Problèmes parce que, lors de l'examen public de l'affaire dite du Carlton, les détails les plus "hard" affleurent souvent. Grosso modo, le président Bernard Lemaire, dont les journalistes découvrent l'insubmersible noeud papillon et le calme olympien, évite au maximum le vocabulaire pornographique. Mais c'est parfois difficile.

Bien sûr, ce n'est pas par amour du dictionnaire érotique que Stéphanie Ausbart, la juge d'instruction vedette de l'affaire du Carlton, s'est attardée à ce point sur les détails lestes. La principale rédactrice de l'ordonnance, qui renvoie les quatorze mis en examen devant les juges, se trouve devant un problème juridique: comment rassembler des charges suffisantes pour que les prévenus soient effectivement poursuivis pour "proxénétisme". Pour une part des prévenus, ce n'est guère difficile: ils admettent avoir payé des prostituées pour les faire participer à des "parties fines", dans les années 1970 on aurait dit plus nettement "partouzes".

En revanche, pour des prévenus comme l'avocat Emmanuel Riglaire, dont on achevait d'examiner le cas hier, ou pour Dominique Strauss-Kahn, dont on commencera à décrire le rôle demain mardi, c'est bien plus complexe.

Certes, la loi sur le proxénétisme est très large (toute aide, toute incitation, toute protection à la prostitution d'autrui, etc) et permet de mettre en examen des protagonistes indirects.

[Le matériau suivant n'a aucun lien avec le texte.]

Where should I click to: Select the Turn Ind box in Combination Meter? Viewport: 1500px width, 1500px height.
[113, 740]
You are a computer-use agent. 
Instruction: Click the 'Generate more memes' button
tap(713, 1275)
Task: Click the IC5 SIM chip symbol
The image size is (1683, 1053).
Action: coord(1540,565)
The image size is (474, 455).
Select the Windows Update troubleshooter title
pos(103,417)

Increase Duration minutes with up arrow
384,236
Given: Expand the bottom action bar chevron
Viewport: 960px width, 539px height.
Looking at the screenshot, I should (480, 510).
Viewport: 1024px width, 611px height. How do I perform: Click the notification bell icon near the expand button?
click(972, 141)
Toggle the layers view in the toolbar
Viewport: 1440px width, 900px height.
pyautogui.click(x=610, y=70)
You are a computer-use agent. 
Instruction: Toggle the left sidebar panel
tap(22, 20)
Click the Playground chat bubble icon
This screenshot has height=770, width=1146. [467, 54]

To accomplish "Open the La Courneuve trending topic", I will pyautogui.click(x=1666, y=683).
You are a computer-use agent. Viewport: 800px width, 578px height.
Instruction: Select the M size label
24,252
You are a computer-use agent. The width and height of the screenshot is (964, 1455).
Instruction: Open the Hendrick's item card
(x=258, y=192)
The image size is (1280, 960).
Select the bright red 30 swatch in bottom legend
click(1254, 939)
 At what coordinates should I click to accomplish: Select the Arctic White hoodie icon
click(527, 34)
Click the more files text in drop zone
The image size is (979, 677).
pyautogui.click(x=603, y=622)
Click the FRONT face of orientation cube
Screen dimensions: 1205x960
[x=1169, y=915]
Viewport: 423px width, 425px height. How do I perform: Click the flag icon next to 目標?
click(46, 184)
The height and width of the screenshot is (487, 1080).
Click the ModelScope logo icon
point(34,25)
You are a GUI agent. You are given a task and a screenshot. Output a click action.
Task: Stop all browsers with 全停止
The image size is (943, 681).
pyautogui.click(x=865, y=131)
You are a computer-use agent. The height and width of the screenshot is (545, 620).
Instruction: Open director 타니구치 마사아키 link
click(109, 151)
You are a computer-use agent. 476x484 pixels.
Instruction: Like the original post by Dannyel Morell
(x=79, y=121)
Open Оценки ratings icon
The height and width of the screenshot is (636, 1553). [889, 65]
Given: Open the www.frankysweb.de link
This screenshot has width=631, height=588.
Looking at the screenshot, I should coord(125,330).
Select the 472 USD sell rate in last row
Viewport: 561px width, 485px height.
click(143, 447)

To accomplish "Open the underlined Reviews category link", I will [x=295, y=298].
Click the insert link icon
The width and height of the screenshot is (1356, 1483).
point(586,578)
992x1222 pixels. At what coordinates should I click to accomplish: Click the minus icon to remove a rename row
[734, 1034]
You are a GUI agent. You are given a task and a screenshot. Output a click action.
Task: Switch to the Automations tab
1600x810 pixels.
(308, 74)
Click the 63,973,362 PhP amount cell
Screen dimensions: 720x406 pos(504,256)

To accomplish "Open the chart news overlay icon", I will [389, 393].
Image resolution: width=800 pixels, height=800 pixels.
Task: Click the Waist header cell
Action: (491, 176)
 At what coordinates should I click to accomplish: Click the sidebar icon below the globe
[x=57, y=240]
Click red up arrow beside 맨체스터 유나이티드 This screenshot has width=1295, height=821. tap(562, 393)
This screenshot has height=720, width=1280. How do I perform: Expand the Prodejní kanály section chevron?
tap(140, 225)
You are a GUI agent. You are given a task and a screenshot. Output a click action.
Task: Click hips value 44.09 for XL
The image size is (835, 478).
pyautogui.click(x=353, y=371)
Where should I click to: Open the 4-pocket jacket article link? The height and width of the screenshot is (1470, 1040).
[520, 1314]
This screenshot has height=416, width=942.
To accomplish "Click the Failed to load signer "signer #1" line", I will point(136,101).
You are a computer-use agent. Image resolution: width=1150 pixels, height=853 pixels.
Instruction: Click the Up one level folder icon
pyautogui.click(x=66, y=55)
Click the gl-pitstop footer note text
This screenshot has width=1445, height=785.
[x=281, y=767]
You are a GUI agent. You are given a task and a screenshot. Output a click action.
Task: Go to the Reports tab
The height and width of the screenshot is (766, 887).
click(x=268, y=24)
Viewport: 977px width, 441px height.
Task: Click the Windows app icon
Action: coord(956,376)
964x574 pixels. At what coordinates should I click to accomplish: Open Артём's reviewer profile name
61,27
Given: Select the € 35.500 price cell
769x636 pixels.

Toutefois, pour d'autres mis en cause, poursuivis d'ailleurs sur les simples avis de prostituées parties civiles, c'est très aléatoire. D'autant qu'à l'audience, les accusations apparaissent parfois imprécises et changeantes.

Pour DSK, notamment, les magistrats instructeurs semblent estimer que les pratiques sexuelles des intervenants désignent à coup sûr la présence de prostituées. Si prostituées il y a, grâce à une interprétation très stricte de la loi, on peut peut-être estimer que DSK est une sorte de co-organisateur puisqu'il est le "roi de la fête", pour reprendre les dires d'une protagoniste, et que les "séances de sexe collectif" sont prévues en fonction de son agenda chargée. En conséquence, juridiquement parlant, ce pourrait être un "proxénète".

On détaille donc les "partouzes", à partir de questionnaires méticuleux et de multiples témoignages, afin de mettre en exergue les détails les plus scabreux. Pourquoi? Parce que, selon les juges d'instruction, les pratiques les plus osées prouveraient la présence de prostituées, des "femmes de mauvaise vie" en quelque sorte, prêtes à toutes les déviances sexuelles ou supposées telles.

Un raisonnement curieux: les prostituées seraient donc prêtes à tout alors que les femmes libertines se montreraient plus réservées. On sait que DSK affirme avoir toujours ignoré que certaines des participantes étaient des péripatéticiennes. Une des participantes rémunérée discrètement par les organisateurs qui ont avoué, défend d'ailleurs la thèse inverse: les amatrices de sexe sont prêtes à tout alors que les professionnelles se refusent à certaines pratiques et, à tout le moins, font payer les "spécialités".

Ainsi vont les audiences devant le président Lemaire: les discussions sur des points de droit alternent avec les conversations les plus osées... Pour le reste, hier, l'audience n'a pas amené de grands rebondissements: chacun est resté sur ses positions.